== WORK TO BE COMPLETED ==
Your task is to print all of the data below exactly, with no pictures included.

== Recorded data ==
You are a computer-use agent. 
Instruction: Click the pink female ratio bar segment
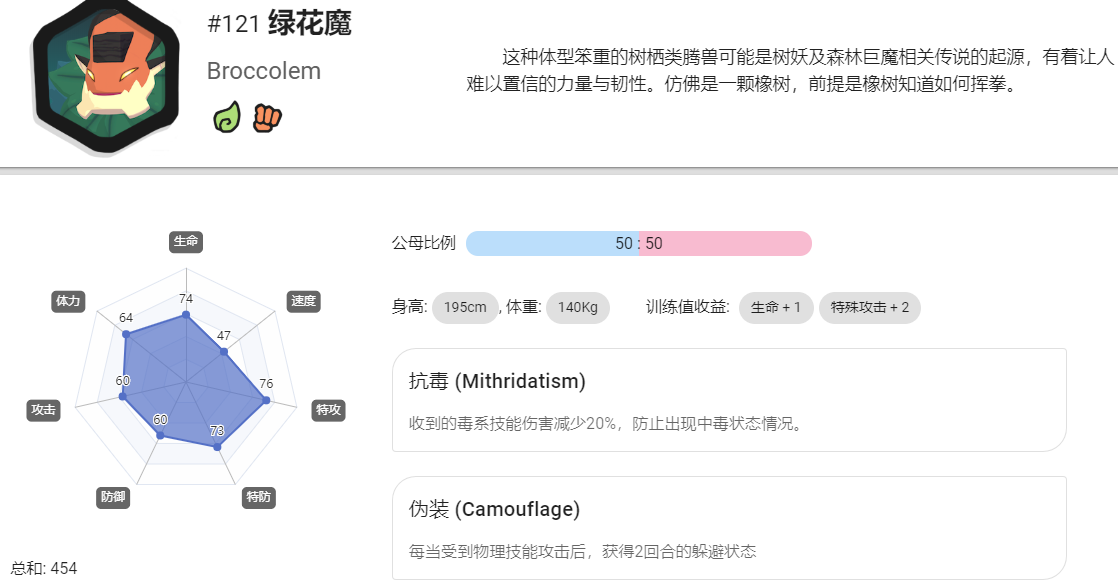(726, 244)
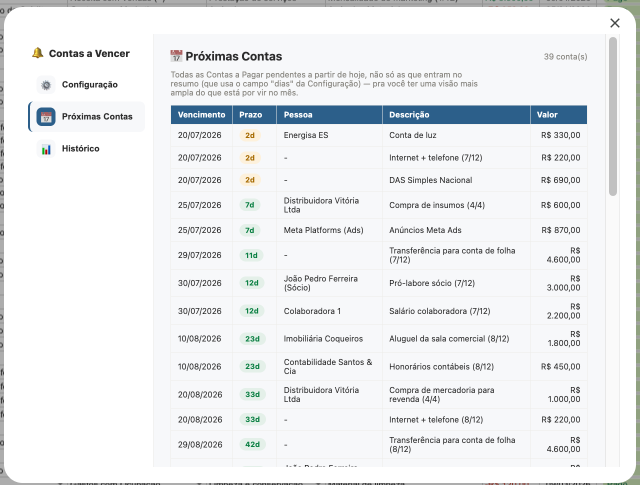
Task: Close the dialog with the X icon
Action: coord(615,23)
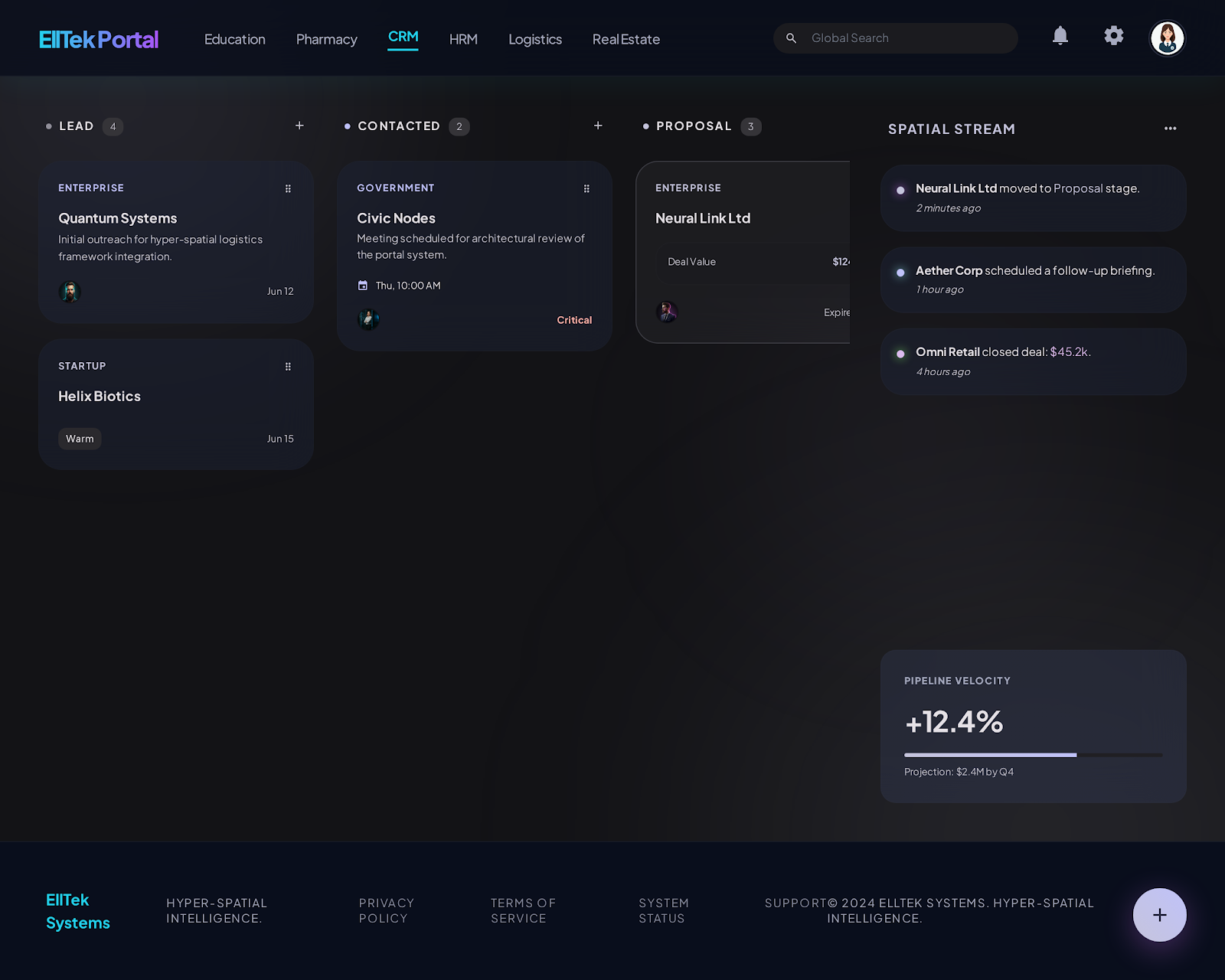Open Civic Nodes card options handle
1225x980 pixels.
586,188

== ANSWER SECTION ==
You are a computer-use agent. 
Instruction: Click the pink female ratio bar segment
(726, 244)
Task: Close the dialog with the X icon
Action: coord(615,23)
Open Civic Nodes card options handle
1225x980 pixels.
586,188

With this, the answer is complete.